Write out, as an exact transcription, the line that has "AI扩图/变清晰 (480, 128)" and each line after it through the end of the data below.
# # # # # # #
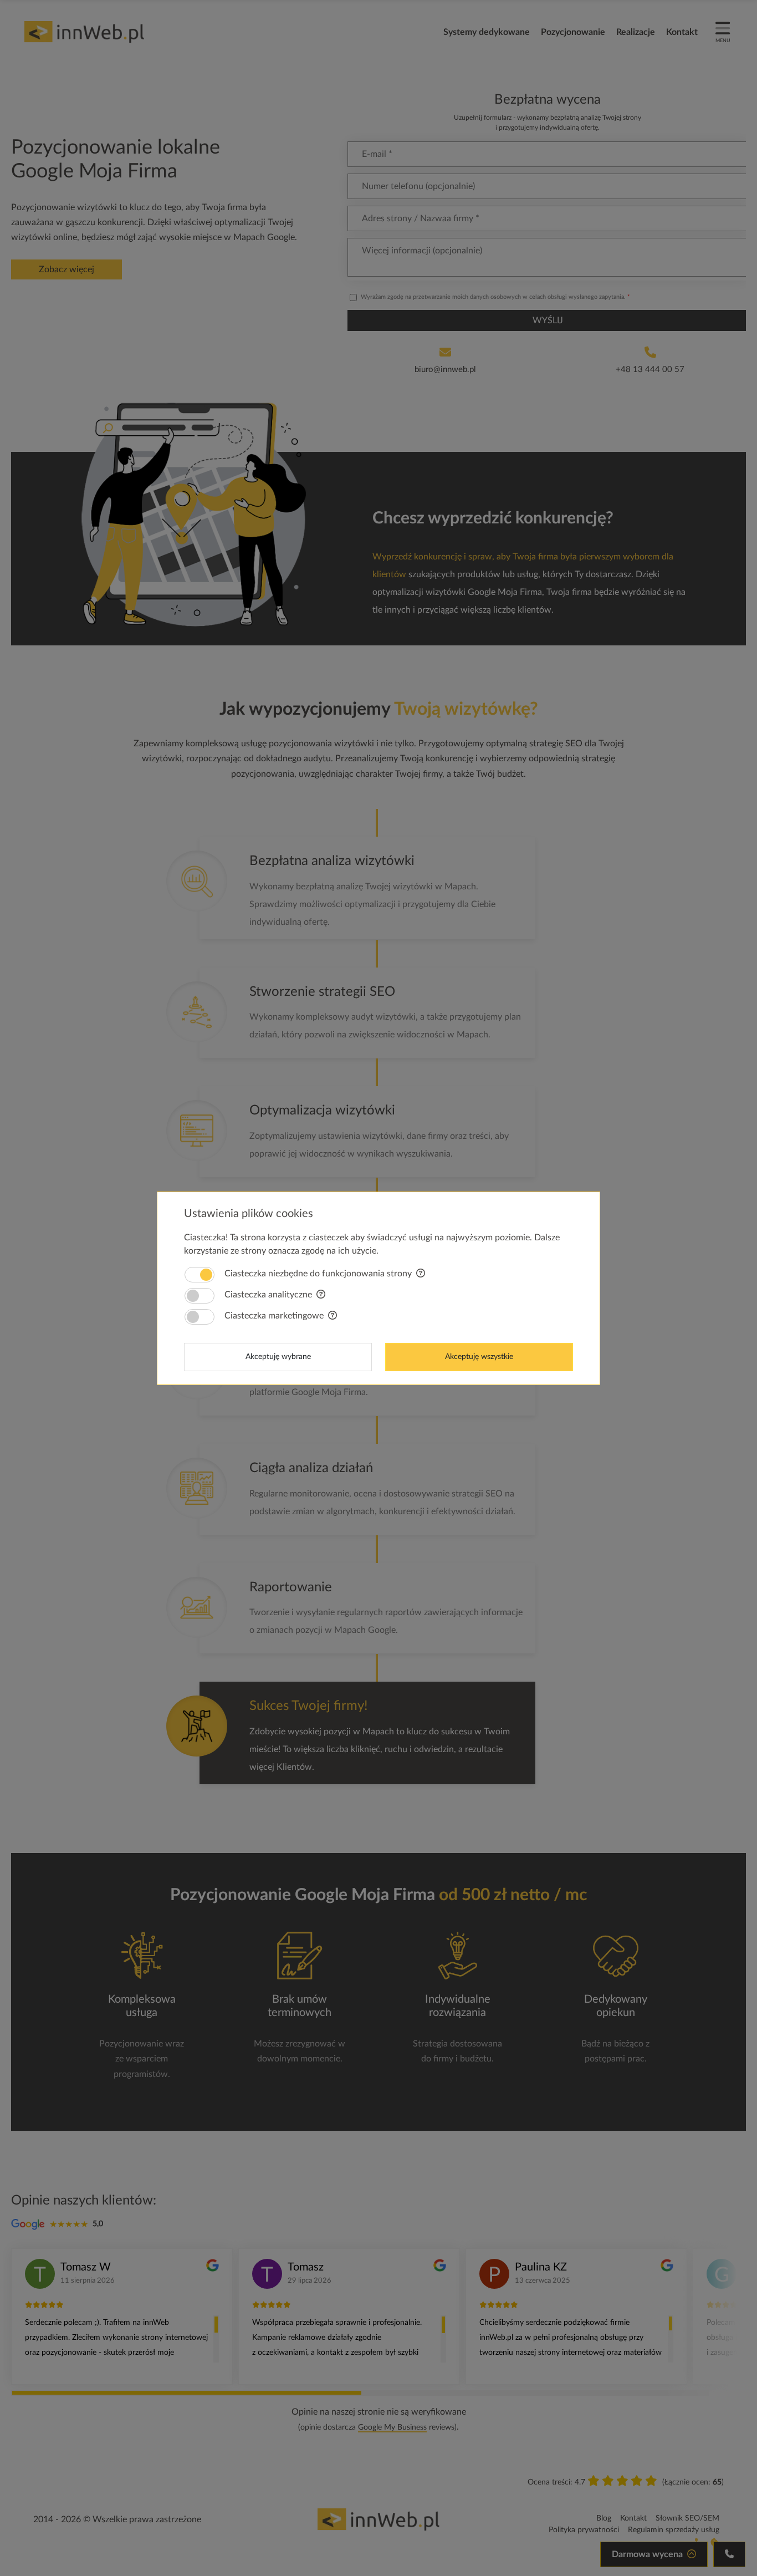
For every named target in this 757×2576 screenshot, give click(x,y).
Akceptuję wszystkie (479, 1357)
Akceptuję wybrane (278, 1357)
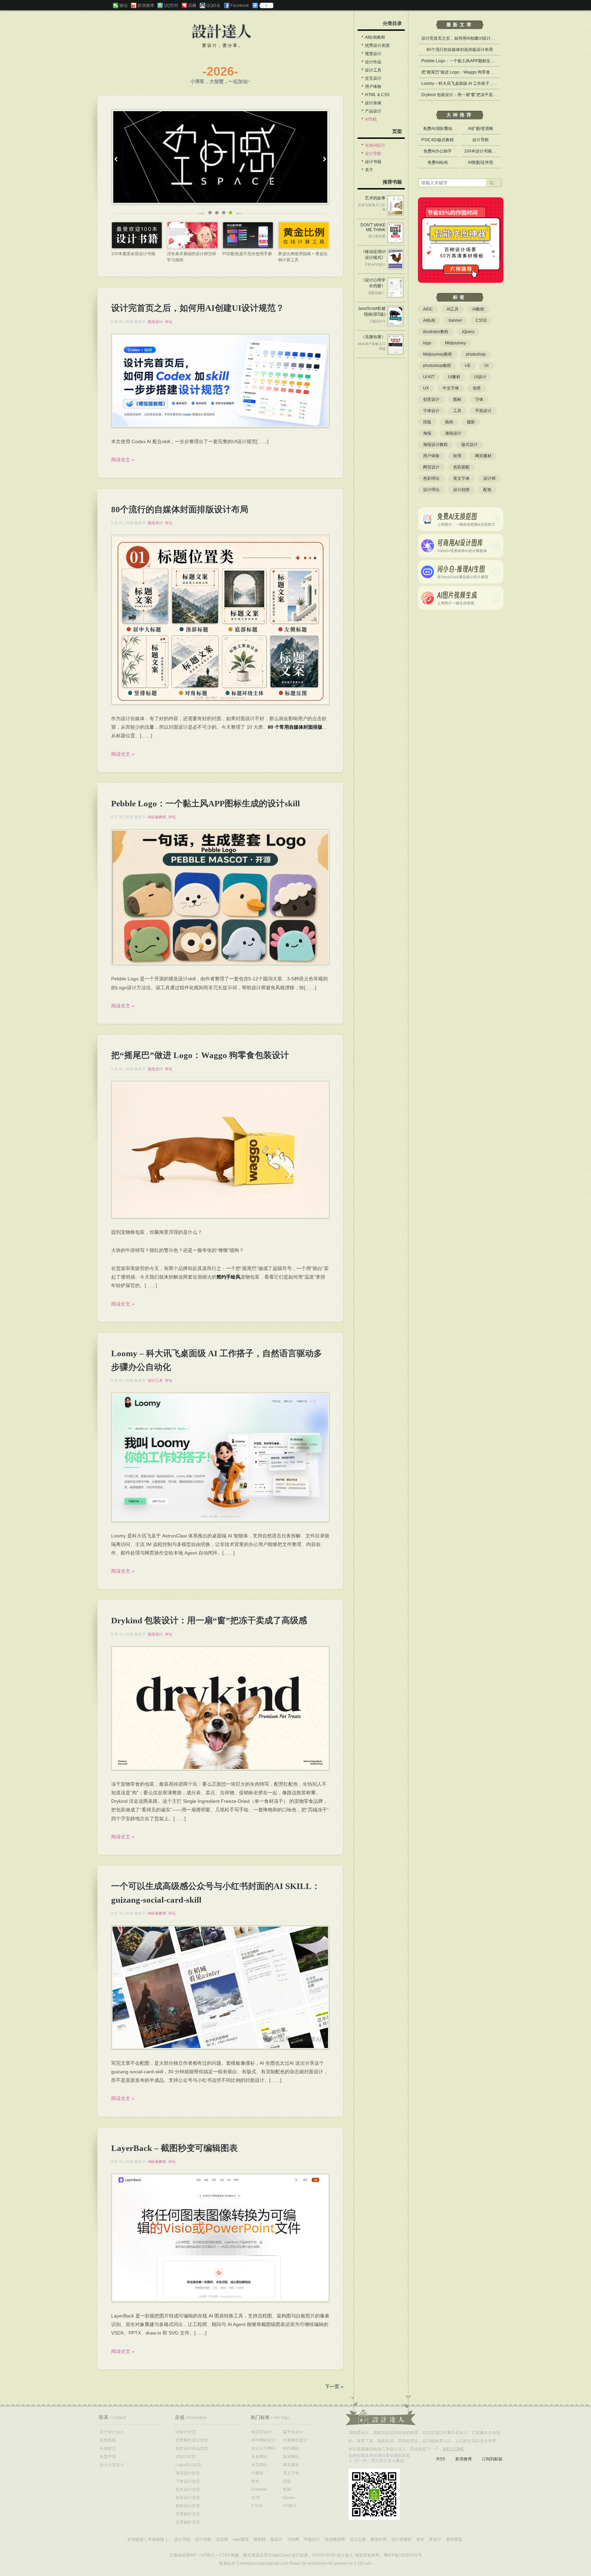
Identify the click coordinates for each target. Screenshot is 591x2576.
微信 (123, 5)
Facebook (240, 5)
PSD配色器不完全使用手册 (247, 253)
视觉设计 (155, 322)
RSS (440, 2459)
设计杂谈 (373, 103)
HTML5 (290, 2506)
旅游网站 (291, 2456)
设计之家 (358, 2539)
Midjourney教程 (437, 354)
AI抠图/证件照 (480, 162)
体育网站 (259, 2464)
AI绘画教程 (157, 817)
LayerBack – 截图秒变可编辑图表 (174, 2148)
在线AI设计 (375, 145)
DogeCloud (279, 2555)
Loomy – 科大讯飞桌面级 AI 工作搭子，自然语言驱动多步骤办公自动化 (486, 83)
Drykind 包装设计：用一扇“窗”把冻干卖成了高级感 (209, 1620)
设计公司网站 (263, 2448)
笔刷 (287, 2489)
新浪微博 (145, 5)
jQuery (468, 331)
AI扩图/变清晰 (480, 128)
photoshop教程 (437, 365)
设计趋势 (461, 489)
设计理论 (431, 489)
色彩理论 (431, 478)
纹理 (457, 455)
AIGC (428, 309)
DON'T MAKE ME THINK (372, 227)
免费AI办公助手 (437, 151)
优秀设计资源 (377, 45)
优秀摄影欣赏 (187, 2514)
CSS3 (481, 320)
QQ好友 (213, 5)
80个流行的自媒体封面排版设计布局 (179, 509)
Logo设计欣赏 (188, 2464)
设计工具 (155, 1380)
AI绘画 (429, 320)
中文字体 (451, 388)
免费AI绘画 (438, 162)
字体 (479, 399)
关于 (369, 170)
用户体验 (373, 86)
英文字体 (461, 478)
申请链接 (156, 2539)
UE (468, 365)
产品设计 (373, 111)
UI (486, 365)
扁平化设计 (293, 2432)
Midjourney (455, 343)
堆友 (420, 2539)
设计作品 (373, 62)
# # # # # # #
Output of the task:
AI扩图/变清晰 (480, 128)
photoshop教程 (437, 365)
设计趋势 (461, 489)
设计理论 (431, 489)
色彩理论 (431, 478)
纹理 (457, 455)
AIGC (428, 309)
DON'T MAKE ME THINK (372, 227)
免费AI办公助手 (437, 151)
优秀设计资源 (377, 45)
优秀摄影欣赏 (187, 2514)
CSS3 (481, 320)
QQ好友 (213, 5)
80个流行的自媒体封面排版设计布局 (179, 509)
Logo设计欣赏 (188, 2464)
设计工具 (155, 1380)
AI绘画 (429, 320)
中文字体 (451, 388)
免费AI绘画 (438, 162)
字体 (479, 399)
关于 (369, 170)
用户体验 (373, 86)
英文字体 (461, 478)
申请链接 (156, 2539)
UE (468, 365)
产品设计 (373, 111)
UI (486, 365)
扁平化设计 (293, 2432)
Midjourney (455, 343)
堆友 (420, 2539)
设计作品 (373, 62)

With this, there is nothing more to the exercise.